Together we gazed at the tapestry of stars that lay before us. 

The lodge's mascot, Spidey.

Despite our warnings, the American brothers went on a jungle hike wearing shorts and t-shirts. They returned with welts all over their bodies. The next day, they went to the other extreme to prevent any more bloodletting.  

At one point, our normal path to the Amazon was choked with plants, and we had to hack our way through the bush to get by.

Pulling weeds out of the motor.

We went on a tour of a local village and hung out with the locals.

And you thought these only existed in pet stores.

Breakfast, Lunch and Dinner.

Local kids out having fun.

Local kids up to no good.

Not quite an anaconda (Jennifer Lopez was nowhere in sight, either).

 

Nikki left a few days later, but she was replaced by more and more tourists.  Pretty soon, I was longing for the "good old days" when there were only a handful of us there. 

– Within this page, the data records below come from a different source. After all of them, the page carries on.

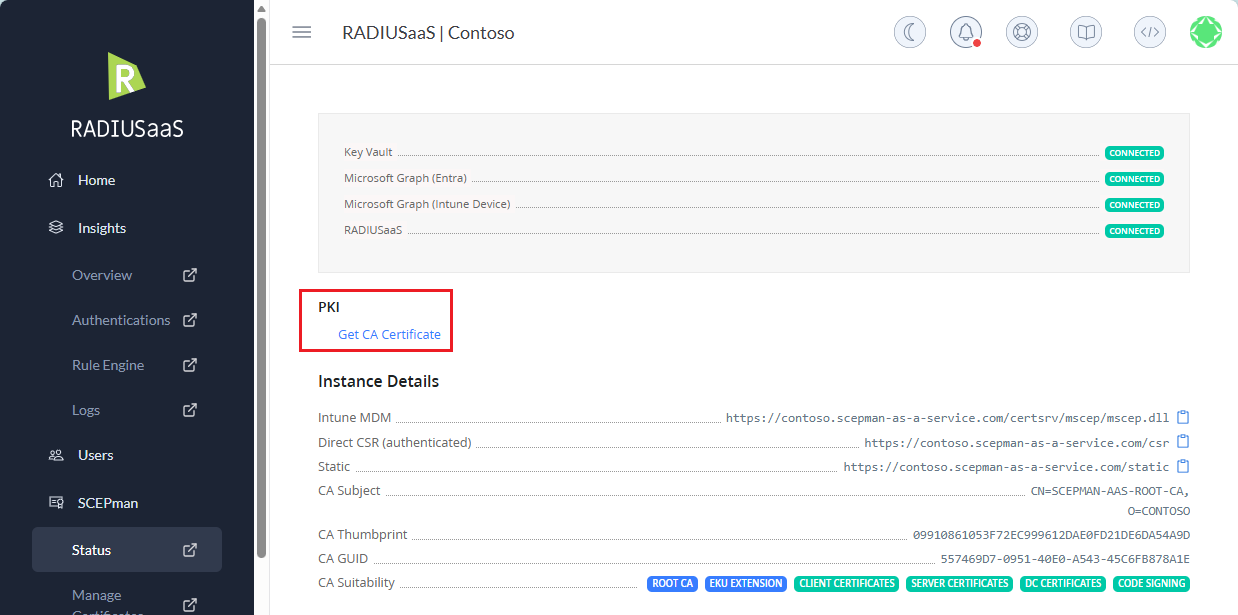The height and width of the screenshot is (615, 1238).
Task: Expand the Insights sidebar section
Action: [x=101, y=228]
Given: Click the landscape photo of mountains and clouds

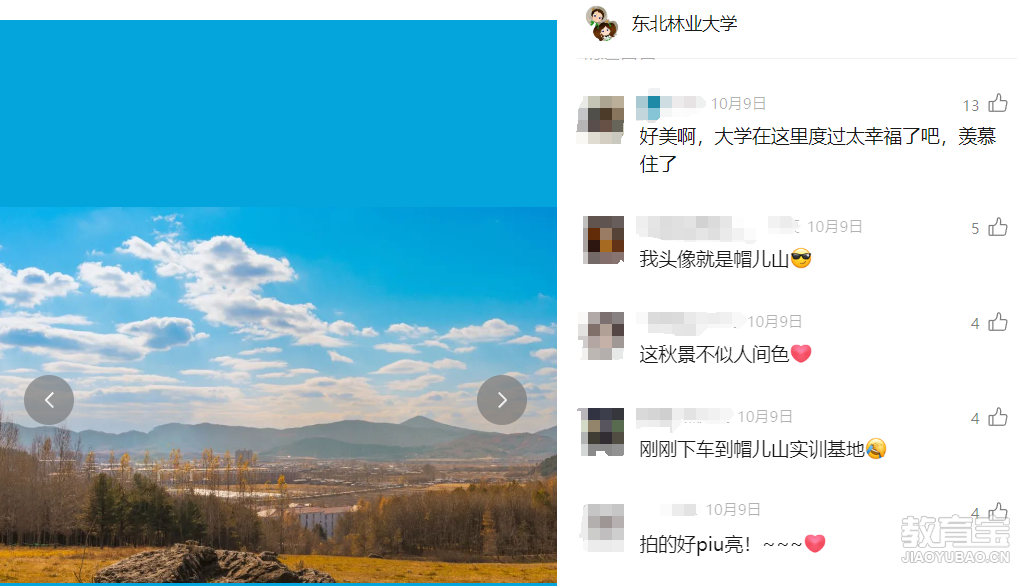Looking at the screenshot, I should (278, 395).
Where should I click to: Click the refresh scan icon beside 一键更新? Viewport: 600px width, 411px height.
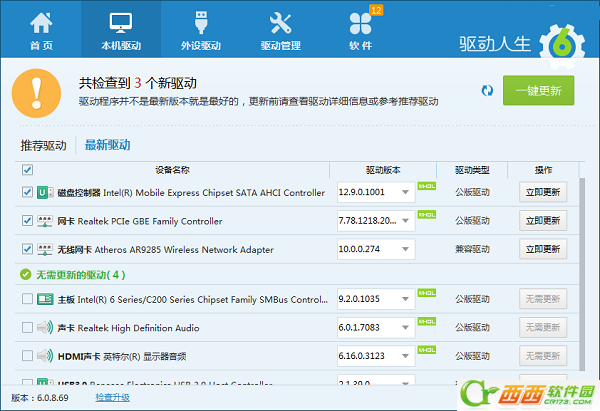coord(487,90)
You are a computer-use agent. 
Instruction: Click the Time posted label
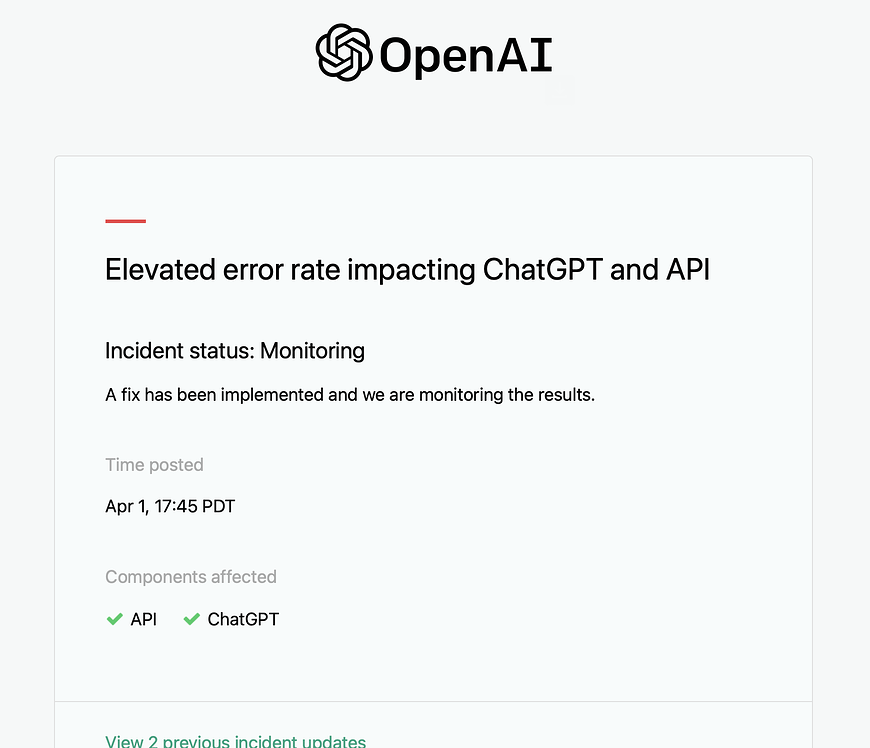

Next on my itinerary, the Americans and I went on a day-long trip deeeeeep into the jungle on my last full day there.

We went fishing for piranhas.  You could hear their little teeth snapping when you caught one.

On a dare, I kissed one. I only required a few stitches.

On our way back, we ran into a thundershower that thoroughly soaked us. That, I didn't mind so much.  For a rainforest, it really hadn't been raining that much, so I welcomed it.  But then, the engine quit and wouldn't restart.  Our trip turned into a bit of a real adventure as we had to paddle most of the way back to the lodge (which was downstream, thankfully). 
We managed to get ourselves to my guide's friend's house, who generously towed us back to the lodge. 

A few not-so-bad attempts at some artistic shots.

This nocturnal jungle rat had all us tourists oohing and ahhhing.  We forgot it was just a RAT!

Check out the pair of hooters I had in the rafters of my cabin!

This guy soundly kicked my ass in chess on more than one occassion. 

I was teaching our chef how to swear properly in English.

My trusty guide and I just before I got on the boat for the trip back to Iquitos.  Once there, I hopped onto a plane back to Lima where I met up with Steve and his son Zach before we flew on to Cuzco (coming soon!)